Une ombre austère, une odeur d’épouvante s’approcha de moi. Elle n’était guère différente des dessins que j’avais vus dans les livres. Sur son squelette flottait la toge noire, elle darda ses orbites vides sur mes yeux, déposant sa faux sur ma couverture. Elle semblait exaspérée. Bien sûr, dit-elle dans un souffle glacial, Bien sûr que je suis bien crevée, comment veux-tu qu’il en soit autrement ! Tu ne t’imagines pas combien de gens m’appellent, puis changent d’avis et se mettent comme toi à pleurnicher, Je ne veux plus mourir, mais je vous jure, Madame la Mort, que je voulais mourir, je ne plaisante pas ! Je voulais mourir de tout mon cœur, je voulais mourir véritablement, je n’en pouvais plus, mais, maintenant, maintenant, j’ai changé d’avis, ne m’emportez pas, s’il vous plaît ! Ils tremblent ces idiots ! Ils ont peur ! continuait la Mort assise sur mon lit. Comme si la Mort causait du mal ! Ils n’ont pas compris que c’est la vie qui est la cause de tout mal ! Prenons un exemple, tes parents veulent que toi, tu sois un génie, et toi, tu n’es pas un génie ma pauvre, tu es une fillette sans aucun intérêt, ainsi tu les déçois ! Tu m’appelles, et moi, vieille comme le monde, je viens jusqu’à toi, je prends la peine de venir jusqu’à toi ! Je ne sais pas si tu mesures cela ! Je te prends en considération, génie ou pas ! Tu comprends ? Est-ce que tu comprends cela au moins ? Moi, vieille comme je suis, je te prends en considération ! Mais la fillette, comme tant d’autres, change d’avis, et l’honorable Dame doit repartir !
Je ne pouvais m’empêcher d’imaginer les exploits de nos génies par-delà les frontières. Les génies albanais ! Je songeais aux inventions à venir, autres que ce premier tracteur dont j’entendais célébrer les mérites chaque jour à la radio et au journal télévisé. Mais tant de vantardise commençait à me lasser.
Mes parents aussi avaient droit à une progéniture géniale, ils ne pouvaient faire exception sans se couvrir de honte. À moi de toucher le sommet. Pianiste surdouée, fille d’une intelligence et d’une honnêteté hors pair, et quand je serai grande – point d’une importance cruciale –, femme immaculée et ainsi de suite.

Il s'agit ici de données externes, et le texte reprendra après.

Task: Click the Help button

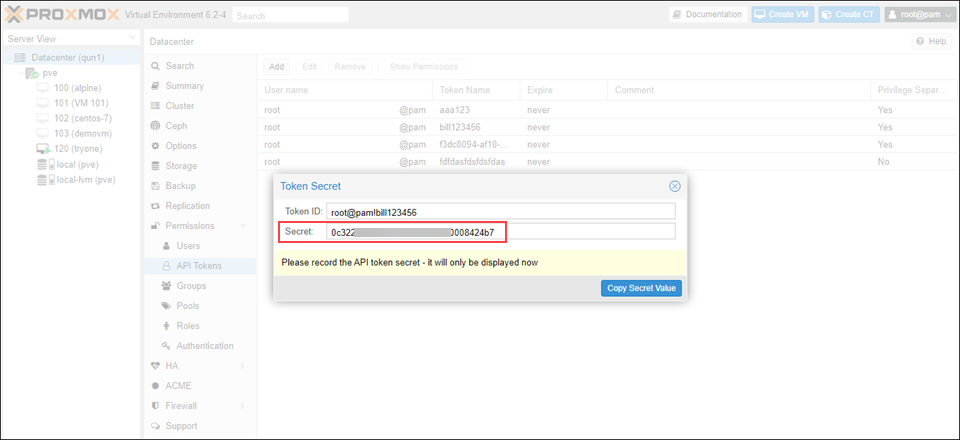Action: (930, 41)
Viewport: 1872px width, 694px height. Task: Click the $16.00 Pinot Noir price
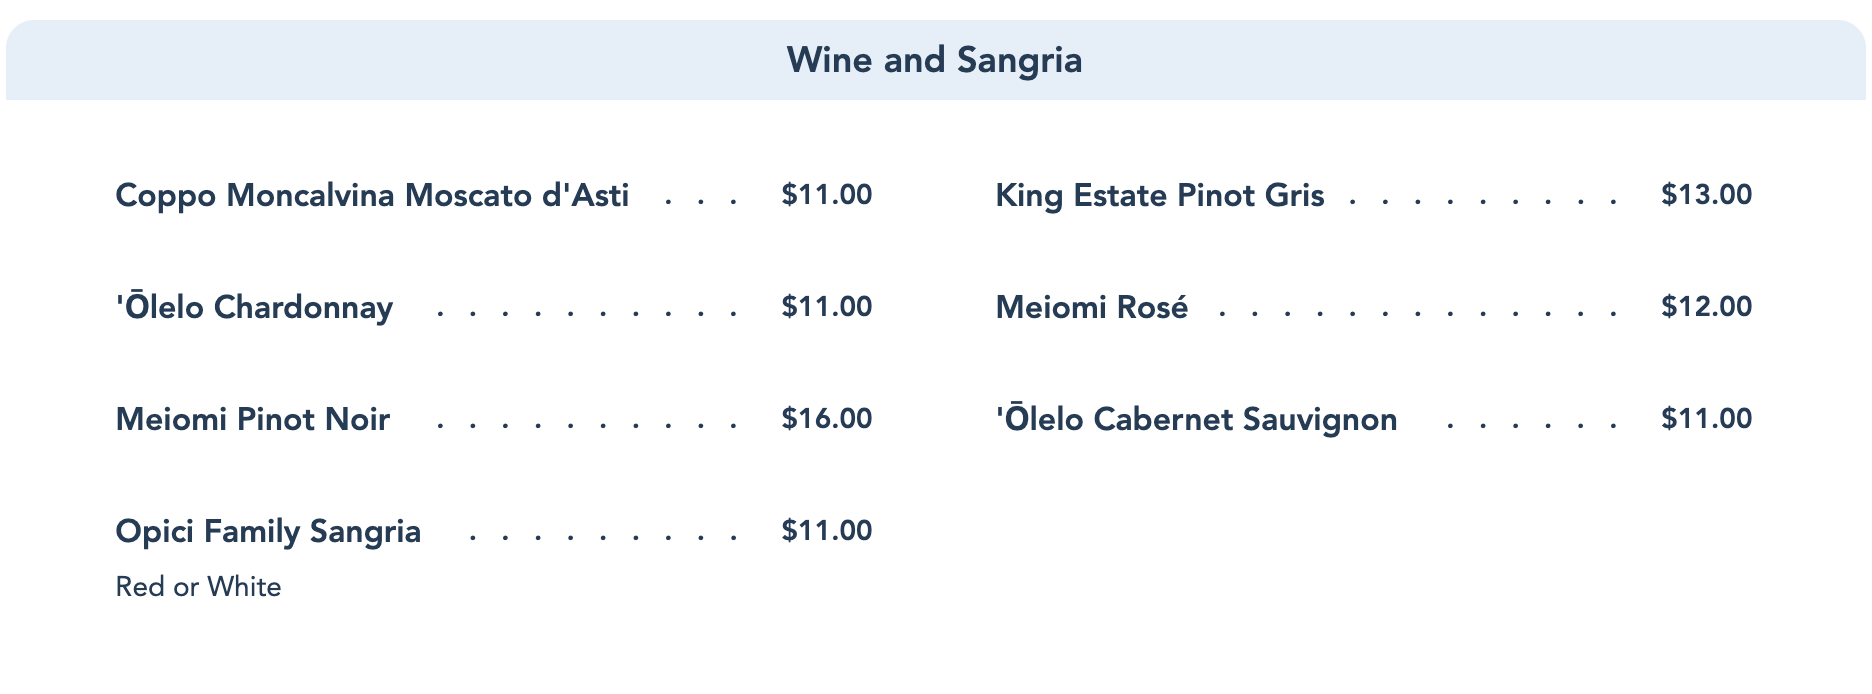826,419
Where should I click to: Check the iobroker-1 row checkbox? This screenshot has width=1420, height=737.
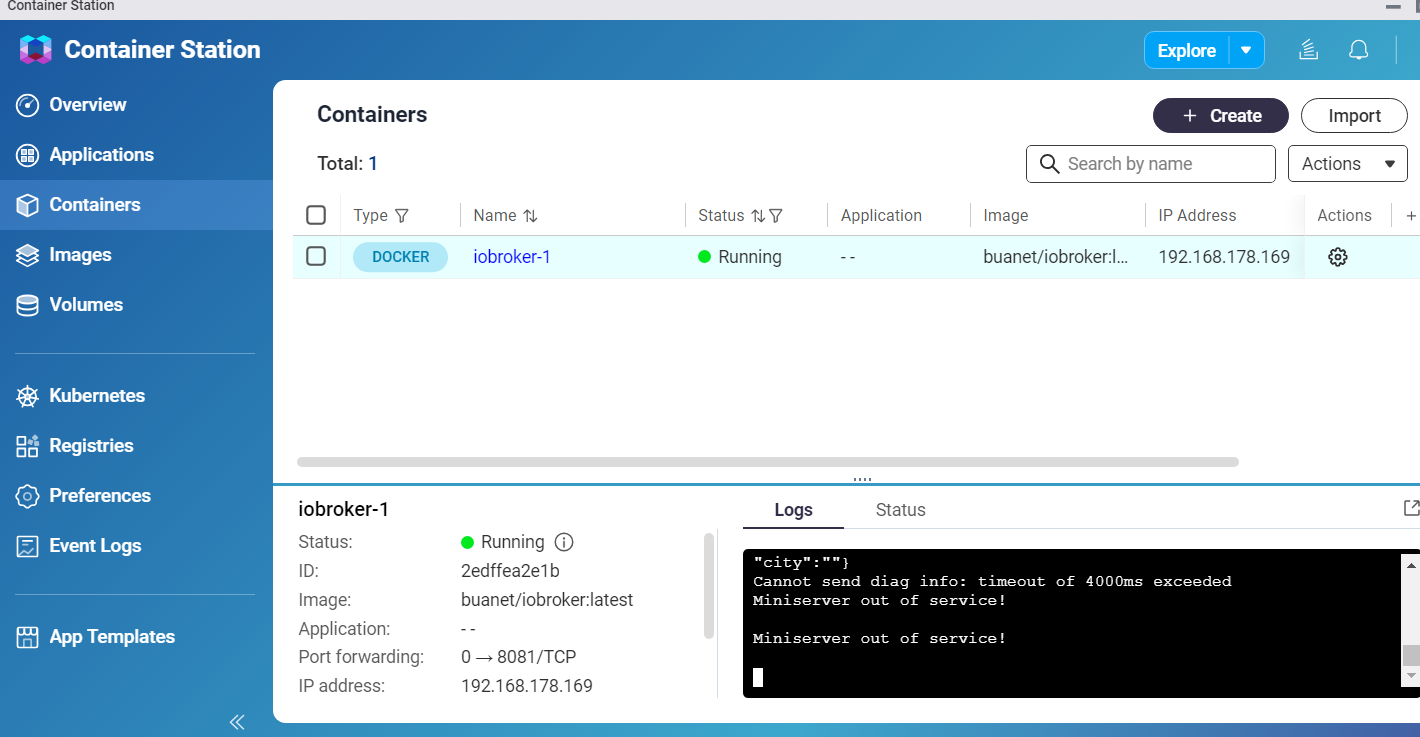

La perspective d’être grande m’était plus douce que celle d’être pianiste. Quant à mon père, rien ne pouvait lui faire plus plaisir, car chez nous c’est atavique, les jeunes couples rivalisent pour ne pondre que des génies.
Dans la plupart des cas, évidemment, c’est leur progéniture qui est la plus géniale. Quand les jeunes mariés se croisent dans la rue, ou lors d’une innocente visite le dimanche, après avoir échangé des gentillesses – Comment tu vas, Je vais bien, Comment tu vas, toi ? Je vais bien. Et toi ? Bien, bien, merci ! Et toi ? Comment tu vas ? Je vais bien merci ! Et vous, vous allez bien ? Pas mal, on fait aller comme on dit –, au bout d’un quart d’heure donc de révérences exquises, et une fois assurés que la santé est bonne, ils se passionnent pour leur propre descendance, les miracles qui la constituent et autres qualités ahurissantes.
Notre pays déborde de surdoués, qui, par un mystère jamais percé, ont choisi de voir le jour sur ce petit bout de terre qui est le nôtre.
Choisissant un pays fermé au reste du monde, ils demeureront sains, purs, face aux terribles infections dues à la société capitaliste, ainsi, ils deviendront des humains de la dimension la plus sublime qui soit.
Ces jours-ci, on ne cesse de se vanter d’avoir construit notre premier tracteur, par le seul génie albanais, sans aides étrangères, pas même celles des pays avec qui on collabore.
Je ne me souviens pas d’où je tenais l’information que les terribles pays capitalistes possédaient déjà des tracteurs, d’innombrables même, d’une puissance à la mesure de leur méchanceté, d’une beauté qui était celle du diable.